What do you mean lost? I have lived in my house for the last thirty three years been to this hospital around fifty times in the last twelve months, and I am sitting here meeting with you. How can I be lost? The meeting was with one of the hospital Psychiatrist to follow up on my blog post a couple of weeks ago about the little black dog. Where I had reached out for help concerned with my state of mind. We were about 40 minutes into the discussion when she told me she thought I was lost more than depressed. So how do you get lost in places you know so well?
This first meeting with the Psychiatrist was to see if I really was being chased or bothered by a little black dog, growing potentially into a large black monster. Then to work out potential strategies to deal with issues as they arose. That may still happen as we get closer to the results of my forth PET scan. If the results don’t look good and few treatment options remain. In the short term though it’s all about being lost.
Lost, as she put it is about my mental state given how so many life choices have either been curtailed or eliminated. When I was first diagnosed in 2016 there was a clear plan with treatment, chemo, R-CHOP, was just something to be tolerated once every four weeks for six cycles. It didn’t interfere with life and I carried on running my own business with very few changes other than losing my hair. Ok, I did suffer a bit from fatigue as well.
Back at the beginning of 2020 when it was time to begin treatment after a year of watch and wait. It was again six cycles of chemo, R-Benda, that to honest had little impact on my life. In fact I didn’t even lose my hair this time. Things only really took a turn for the worse when the PET scan at the end of the cycles showed that the lymphoma had spread not reduced. This led to more serious discussions and a change in chemo, ICE therapy, as well as serious discussions around an auto stem cell transplant.
So, getting back to being lost as it looks like I have done here. However, I thought some background was important. With the change to ICE chemo therapy, the side effects really started to kick in. Yes my hair fell out again, but also the nausea and fatigue kicked up more than a couple of notches. Suddenly my motivation for doing things lessened. I also knew that if I was going to have the stem cell transplant that I would no longer be able to carry on as a mentor for business mentors. Having worked with over twenty businesses over the previous two years it was very hard to tell the ones that I was working with that I would be unable to continue. I was very concerned that a long hospital stay and lengthy recovery period would preclude any meaningful contact.

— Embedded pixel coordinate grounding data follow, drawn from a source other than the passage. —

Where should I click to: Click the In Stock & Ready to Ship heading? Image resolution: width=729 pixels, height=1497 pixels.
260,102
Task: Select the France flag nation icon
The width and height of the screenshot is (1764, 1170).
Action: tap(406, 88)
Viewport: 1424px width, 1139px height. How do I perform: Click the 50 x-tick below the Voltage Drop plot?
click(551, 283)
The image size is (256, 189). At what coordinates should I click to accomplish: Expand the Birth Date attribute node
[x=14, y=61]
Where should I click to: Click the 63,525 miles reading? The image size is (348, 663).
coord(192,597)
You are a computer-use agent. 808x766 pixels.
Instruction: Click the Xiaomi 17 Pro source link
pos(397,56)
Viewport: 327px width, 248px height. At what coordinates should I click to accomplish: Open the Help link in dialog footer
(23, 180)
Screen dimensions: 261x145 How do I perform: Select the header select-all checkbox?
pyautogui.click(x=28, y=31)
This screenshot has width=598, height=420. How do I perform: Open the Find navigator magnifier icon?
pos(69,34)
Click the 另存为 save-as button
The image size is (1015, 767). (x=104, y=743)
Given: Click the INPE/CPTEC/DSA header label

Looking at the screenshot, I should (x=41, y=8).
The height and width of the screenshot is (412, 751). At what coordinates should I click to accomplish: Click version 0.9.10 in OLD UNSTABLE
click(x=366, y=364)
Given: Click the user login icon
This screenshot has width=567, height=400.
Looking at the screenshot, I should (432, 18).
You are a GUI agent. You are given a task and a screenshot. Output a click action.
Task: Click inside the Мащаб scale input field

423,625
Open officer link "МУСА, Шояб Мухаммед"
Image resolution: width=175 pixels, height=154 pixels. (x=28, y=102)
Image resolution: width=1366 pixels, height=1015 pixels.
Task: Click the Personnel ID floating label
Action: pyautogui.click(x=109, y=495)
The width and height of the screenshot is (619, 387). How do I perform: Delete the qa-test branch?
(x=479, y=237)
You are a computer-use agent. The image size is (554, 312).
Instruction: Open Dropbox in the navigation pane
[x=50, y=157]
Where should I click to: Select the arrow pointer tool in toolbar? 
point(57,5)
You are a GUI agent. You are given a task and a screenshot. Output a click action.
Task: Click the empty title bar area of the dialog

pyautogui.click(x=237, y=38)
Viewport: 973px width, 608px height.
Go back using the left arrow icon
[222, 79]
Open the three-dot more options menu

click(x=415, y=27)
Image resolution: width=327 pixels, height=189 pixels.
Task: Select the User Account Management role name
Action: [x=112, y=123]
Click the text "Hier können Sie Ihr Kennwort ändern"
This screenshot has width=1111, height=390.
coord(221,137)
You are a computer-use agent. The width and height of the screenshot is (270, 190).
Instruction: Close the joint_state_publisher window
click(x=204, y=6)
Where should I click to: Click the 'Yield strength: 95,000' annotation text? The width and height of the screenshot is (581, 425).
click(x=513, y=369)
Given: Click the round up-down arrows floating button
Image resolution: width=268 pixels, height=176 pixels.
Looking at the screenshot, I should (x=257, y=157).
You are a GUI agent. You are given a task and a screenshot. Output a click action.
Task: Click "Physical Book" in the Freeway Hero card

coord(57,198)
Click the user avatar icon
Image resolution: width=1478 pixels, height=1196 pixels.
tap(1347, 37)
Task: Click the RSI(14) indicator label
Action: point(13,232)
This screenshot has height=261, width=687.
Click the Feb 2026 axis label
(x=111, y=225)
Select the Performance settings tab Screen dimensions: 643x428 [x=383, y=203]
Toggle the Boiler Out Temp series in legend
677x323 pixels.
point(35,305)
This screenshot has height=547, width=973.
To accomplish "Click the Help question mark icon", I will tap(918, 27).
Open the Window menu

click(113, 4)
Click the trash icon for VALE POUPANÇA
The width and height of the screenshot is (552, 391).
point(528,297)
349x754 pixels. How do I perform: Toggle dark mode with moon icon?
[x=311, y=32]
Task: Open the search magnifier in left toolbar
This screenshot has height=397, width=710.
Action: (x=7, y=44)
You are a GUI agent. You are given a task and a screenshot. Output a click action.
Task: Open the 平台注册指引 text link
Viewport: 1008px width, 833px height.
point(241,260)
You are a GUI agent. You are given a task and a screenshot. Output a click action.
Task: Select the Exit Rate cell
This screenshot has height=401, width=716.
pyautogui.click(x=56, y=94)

Summer was also coming and our motorhome had been sitting rather lonely in storage for the winter period. Advice from the hospital was to keep within an hours drive from the hospital during the ICE chemo. On a good day with Auckland traffic that might just get over the bridge to the North Shore. Something of an exaggeration but certainly we couldn’t go anywhere meaningful. Then with the transplant in November and recovery in December, January we found ourselves going nowhere.
I come from something of a family of writers. My father entered a competition to write a book that was published in the early 1950’s. He used the prize money to pay for his passage to England where he met my mother and I was born. Emigrating to New Zealand in the 1971 he worked as a copywriter for some of Auckland’s largest and most successful advertising agencies. Although he started another couple of books he never finished another. That challenge was taken up by one of my younger brothers who has now published two books. His latest a non fiction book can be found on Amazon here. After a couple of years of blog writing people had suggested that I turn my hand to a full length novel. I even had an idea for a book based on a number of people I have met motorhoming. So I started writing around the time I began the ICE chemo, Sadly, after around twenty five thousand words and the time I was starting the transplant. The inspiration well ran dry, no matter how hard I try I cannot seem to get the pump started again.
So as the Psychiatrist pointed out, all the things that I have taken pleasure in doing, have stopped. Even the walking I started with Sarah has been curtailed by my low red blood cell counts, caused by the current GPD treatment, leaving too breathless after a few hundred metres to continue. So as she aptly put it I am lost. lymphoma is robbing me of the things I know and love and somehow I need to either find other things to do. Or find new ways of doing the things that I love. Somewhat easier said than done, but we have another meeting scheduled in two weeks time when she hopes to be able to provide some direction. It will be a very interesting meeting.